Beberapa cantrik segera lari keluar padepokan, menuju tempat dari mana suara teriakan-teriakan itu terdengar. Sebentar saja banyak cantrik yang mengerumuni guru mereka yang sedang pingsan.Â
Cantrik yang paling tua segera memerintahkan cantrik-cantrik lain untuk menggotong guru mereka ke balai padepokan. Beberapa cantrik segera melakukan perintah itu. Tubuh ki Singa Lodhaya yang basah kuyub karena air hujan semalam itupun segera digotong cantrik-cantriknya menuju balai utama padepokan itu.
Setelah sampai segera tubuh yang tinggi besar dan gagah itu diletakkan di atas amben besar dari kayu yang berada di tengah balai utama.Â
Cantrik tertua itu segera melepas topeng dan pakaian singa yang dikenakan gurunya. Setelah bagian tubuh atasnya terbuka cantrik itu agak terkejut, ia melihat bagian dada gurunya nampak jalur hitam seperti gosong bekas terbakar.
"Panggil Jaya Usada kemari, guru membutuhkan perawatannya segera." Kata cantrik tertua itu.
Seorang cantrik segera lari menuju salah satu gubug di antara puluhan gubug yang mengelilingi balai besar padepokan itu. Ia tahu orang yang akan dipanggilnya adalah tabib satu-satunya yang ada di padepokan lodhaya.
Ketika sampai pintu gubug tabib itu masih tertutup. Cantrik itu segera menggedornya dengan keras. Lelaki yang berada di dalam gubug itu merasa tidur nyenyaknya terganggu. Iapun berteriak kasar kepada penggedor pintunya.
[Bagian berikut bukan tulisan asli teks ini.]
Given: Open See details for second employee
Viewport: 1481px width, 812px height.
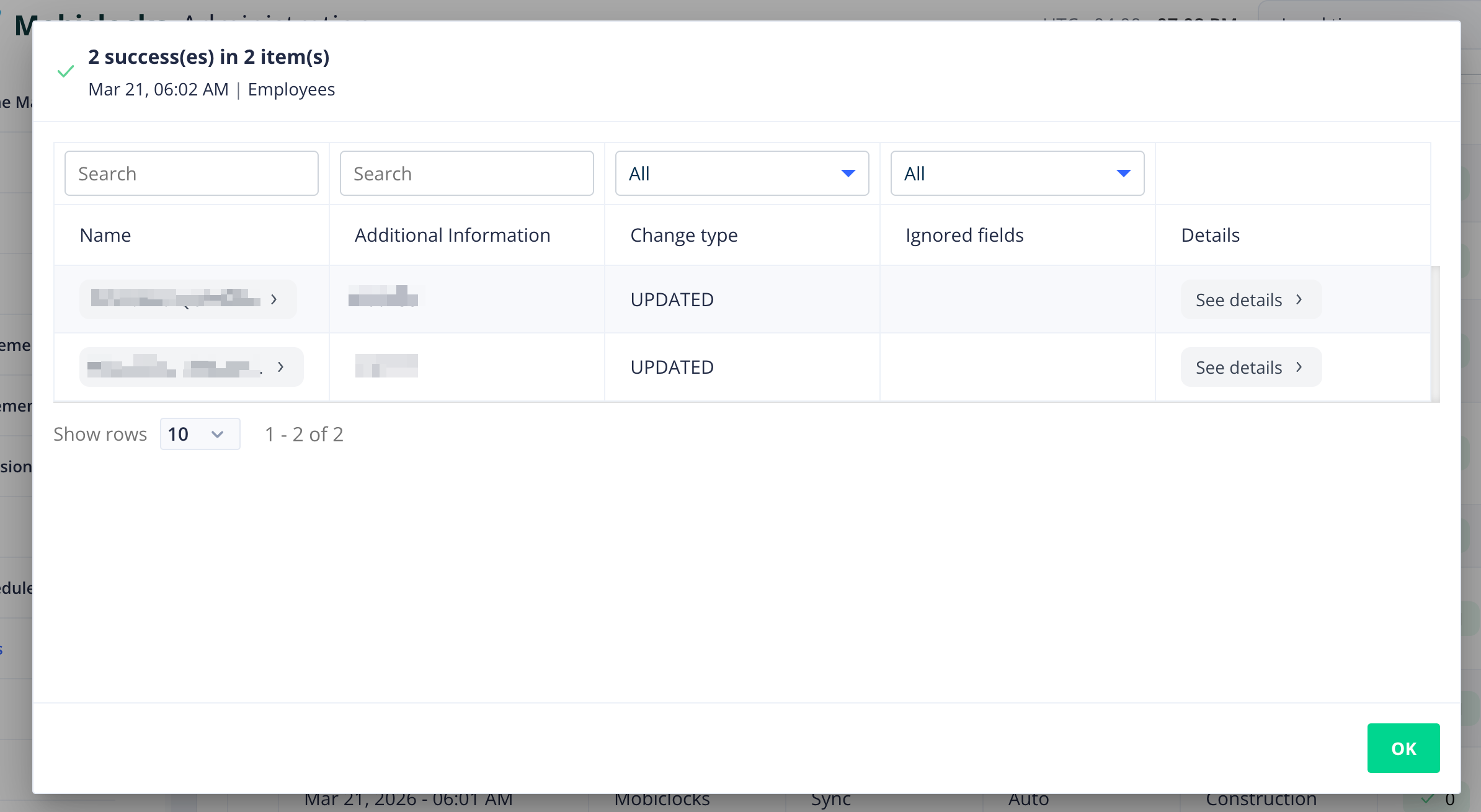Looking at the screenshot, I should (1239, 368).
"Anak setan. Kenapa kau gedor pintu gubugku. Aku belah kepalamu dengan kapak tahu rasa kamu." Katanya marah.
"Kang Jaya Usada, guru pingsan. Aku diperintah kakang Sona Wana memanggilmu. Segera !!"
Tiba-tiba pintu terbuka. Seorang lelaki tinggi kurus berjenggot panjang menjengukkan kepala keluar pintu.
"Apa kau bilang ? Guru terluka ? " katanya.